08 September 2009

Mimesis Sale

The colorful flurry that is the Annual Poster Sale at Messiah College ends today. I bought 3 posters for my blank, tack-compliant walls: two are Andy Warhol prints with wistful quotes, the other, a very artsy brown collage of triangles and swirls that form a center ascending swirly tree. I realize this means nothing to you (yet), but I still dished out $24 for these three pieces of paper, rashly spoiled by tiny corner tack holes.

If the poster sale was year-round, I would petition to change my senior thesis to examine this public phenomenon. But I suppose the rush of transience is something that makes this 2 DAY ONLY sale at least partially so appealing. But what makes the rest of it so darn appealing? Students from all years, all majors, and all styles meet in the commons to flip through awkward and robust poster books—the cheapest and smallest of these priced at $6. The commons in Eisenhower transforms from open lounge space to a space for visual and material consumption for the purpose of filling one’s own space with right imagery. From James Dean and Jamaica to Buddha and The Godfather, images of many shapes and sizes envelop a rectangle of tables by the mailboxes. The two cashiers have thick exotic accents; each year they do. But each year, I still have no idea who they are, where this business was started, and how it got affiliated with our Human Development and Family Sciences Department sponsoring the sale. But none of this seems to matter.

What matters is the magical usage these images have for people. I picked out three flat material posters, and it took some time, more than one trip, to decide on the right images. The images do something more than resonate with my life; they capture an elusive power gained by entering into them. Michael Taussig writes in his book, Mimesis and Alterity: A Particular History of the Senses, about an “active yielding of the perceiver in the perceived—the perceiver trying to enter into the picture and become one with it, so that the self is moved by the representation into the represented.”
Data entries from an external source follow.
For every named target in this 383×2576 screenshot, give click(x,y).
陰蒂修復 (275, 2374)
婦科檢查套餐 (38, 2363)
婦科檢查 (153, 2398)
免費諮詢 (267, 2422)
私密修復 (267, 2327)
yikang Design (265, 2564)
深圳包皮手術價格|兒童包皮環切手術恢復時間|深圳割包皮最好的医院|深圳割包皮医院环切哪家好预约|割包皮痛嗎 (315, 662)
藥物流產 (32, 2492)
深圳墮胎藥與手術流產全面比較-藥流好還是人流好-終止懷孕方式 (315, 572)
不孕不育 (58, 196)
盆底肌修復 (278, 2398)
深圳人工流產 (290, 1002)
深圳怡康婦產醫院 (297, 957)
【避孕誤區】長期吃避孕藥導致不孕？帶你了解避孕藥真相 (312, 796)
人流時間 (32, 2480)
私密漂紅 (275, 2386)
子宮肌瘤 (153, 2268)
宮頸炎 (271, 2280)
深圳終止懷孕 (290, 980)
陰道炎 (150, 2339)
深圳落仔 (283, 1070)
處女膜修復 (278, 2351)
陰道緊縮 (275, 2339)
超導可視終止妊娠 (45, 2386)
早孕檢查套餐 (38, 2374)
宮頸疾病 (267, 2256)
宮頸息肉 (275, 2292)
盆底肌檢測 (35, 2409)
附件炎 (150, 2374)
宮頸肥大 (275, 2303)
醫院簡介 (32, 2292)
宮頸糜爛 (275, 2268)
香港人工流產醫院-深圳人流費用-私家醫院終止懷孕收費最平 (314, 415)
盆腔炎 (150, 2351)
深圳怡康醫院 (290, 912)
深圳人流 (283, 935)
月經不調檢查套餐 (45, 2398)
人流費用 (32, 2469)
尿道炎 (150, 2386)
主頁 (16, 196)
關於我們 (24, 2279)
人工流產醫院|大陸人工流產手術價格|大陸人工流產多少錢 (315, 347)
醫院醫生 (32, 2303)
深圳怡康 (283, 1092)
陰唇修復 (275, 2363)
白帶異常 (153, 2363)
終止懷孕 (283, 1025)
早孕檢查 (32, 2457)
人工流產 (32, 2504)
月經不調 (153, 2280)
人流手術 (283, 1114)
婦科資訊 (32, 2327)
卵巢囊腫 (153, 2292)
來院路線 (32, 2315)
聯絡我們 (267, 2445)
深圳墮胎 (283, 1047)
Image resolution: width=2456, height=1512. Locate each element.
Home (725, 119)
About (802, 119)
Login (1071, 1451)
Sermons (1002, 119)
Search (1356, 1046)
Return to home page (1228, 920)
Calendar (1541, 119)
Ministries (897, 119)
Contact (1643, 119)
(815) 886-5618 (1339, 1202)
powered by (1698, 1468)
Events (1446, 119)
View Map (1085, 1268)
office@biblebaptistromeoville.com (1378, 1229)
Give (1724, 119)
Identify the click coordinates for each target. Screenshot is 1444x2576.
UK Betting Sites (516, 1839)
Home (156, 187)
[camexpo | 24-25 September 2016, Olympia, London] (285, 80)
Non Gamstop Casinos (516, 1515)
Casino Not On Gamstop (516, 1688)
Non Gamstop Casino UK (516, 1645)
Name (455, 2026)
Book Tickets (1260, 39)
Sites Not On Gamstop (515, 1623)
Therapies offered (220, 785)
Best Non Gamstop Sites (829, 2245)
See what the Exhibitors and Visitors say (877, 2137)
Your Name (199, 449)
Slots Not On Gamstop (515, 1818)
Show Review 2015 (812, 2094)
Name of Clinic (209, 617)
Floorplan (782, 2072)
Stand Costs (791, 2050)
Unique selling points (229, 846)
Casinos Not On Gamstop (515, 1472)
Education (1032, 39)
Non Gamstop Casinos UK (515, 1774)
Maybe this concept is a bit too harebrained and imaginary for the annual poster sale. Maybe anthropologist Michael Taussig, both fanatically worshiped and fervently hated depending on the group, is generally a bit too harebrained himself. But I believe my image browsing yesterday and today was shaped by cultural notions of individualism and representation. In turn, my decision to actually consume the images was shaped by the “original” (or perceived original) power captured by them, by entering into them. These posters are faithful “copies” of me, not because of their physical likenesses (there are none), but because of their self-extending faculties. We extend ourselves beyond our physical selves via other products too: Facebook, Blogs, wardrobes, cars, even majors (e.g. a student of Sociology and Anthropology). All of these production technologies provide powerful means for self-extension.

So whether you have “found” yourself in Marilyn Monroe, Johnny Depp, or the products of Salvador Dali, more power to ya. I could shame us all for being so shallow and consuming culture so irresponsibly. I could deconstruct the poster consumption chain or unpack the cultural logic behind my indulgences, if I had time. But instead, I'll just hang my posters, empowered by their sentiments and character with which I identify.